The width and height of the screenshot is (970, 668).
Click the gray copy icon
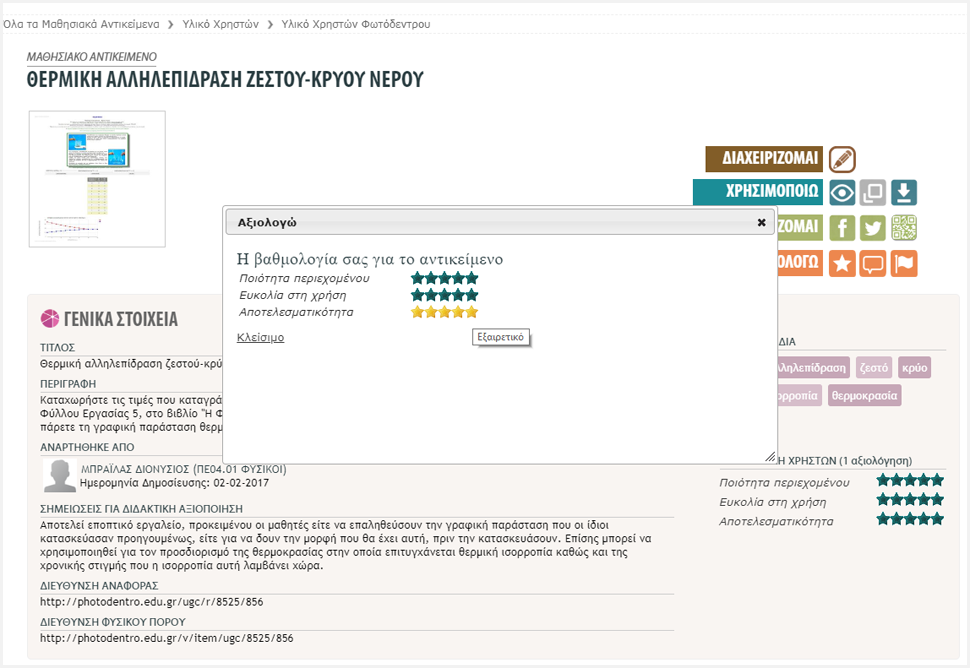tap(873, 193)
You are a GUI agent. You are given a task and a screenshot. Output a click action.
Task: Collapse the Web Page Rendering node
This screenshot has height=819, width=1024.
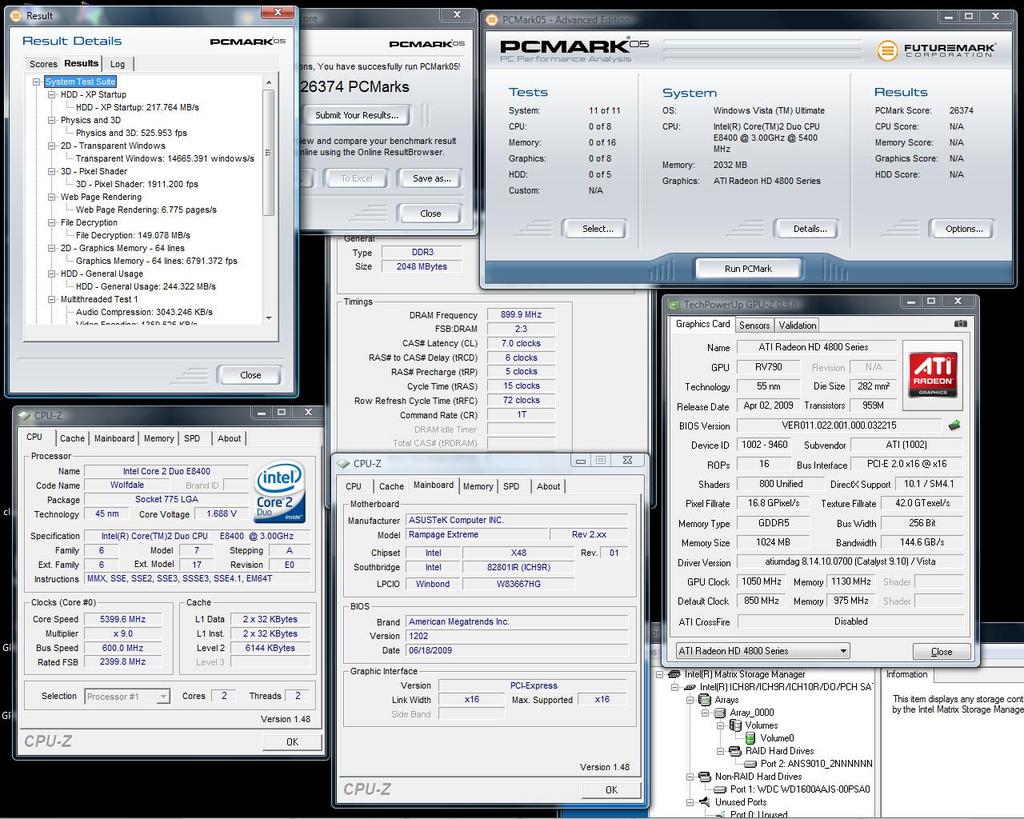coord(51,197)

Problem to solve: Leaving out any images, restate every record word for word.

Result:
The width and height of the screenshot is (970, 668).
Click the gray copy icon
tap(873, 193)
You are a GUI agent. You are given a task and a screenshot. Output a click action.
Task: Collapse the Web Page Rendering node
This screenshot has height=819, width=1024.
coord(51,197)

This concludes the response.